MUMBAI: Indian government bond yields were largely unchanged at start of the session on Friday, as investors awaited the Reserve Bank of India’s policy decision and its guidance on inflation management and liquidity.

The 10-year benchmark 7.18% 2033 bond yield was at 7.2197% as of 9:45 a.m. IST, after ending at 7.2140% in the previous session. India’s central bank is seen holding the key interest rate steady at 6.50% on Friday despite the recent rise in inflation.

“There is some talk in the market that the RBI may choose to keep liquidity conditions on the tighter side,” a trader with a primary dealership said.

“They may not go for any blunt measure, which is leading to flattish pre-policy trades.”

The RBI is likely to maintain its full-year growth and inflation projections at 6.5% on year and 5.4% on year, respectively, according to DBS.

The central bank had in August asked banks to maintain an incremental cash reserve ratio (I-CRR) of 10% on the increase in some deposits.

Since then, banking system liquidity - the quantity of money with banks - has narrowed. While the I-CRR has been eased out in phases, its implementation has pushed effective rates higher.

“As the final leg of the I-CRR hike is unwound, this is likely to be accompanied by one-off absorption steps,” Radhika Rao, senior economist at DBS said.

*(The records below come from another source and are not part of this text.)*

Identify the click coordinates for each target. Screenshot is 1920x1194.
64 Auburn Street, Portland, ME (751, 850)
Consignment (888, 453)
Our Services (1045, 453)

Indian bond yields may rise amid relentless spike in US peers

“The preference might be to tap temporary pressures like the short-term sell/buy FX swaps or variable auctions, rather than a more durable CRR tweak.”

Meanwhile, US Treasury yields steadied following a sharp spike over the last few days amid bets of higher-for-longer interest rates. Traders awaited US non-farm payroll data due Friday.

The 10-year US yield was around 4.70%, off an over 16-year high of 4.88% hit on Wednesday.

The benchmark Brent crude oil contract was trading below the $85-per-barrel mark.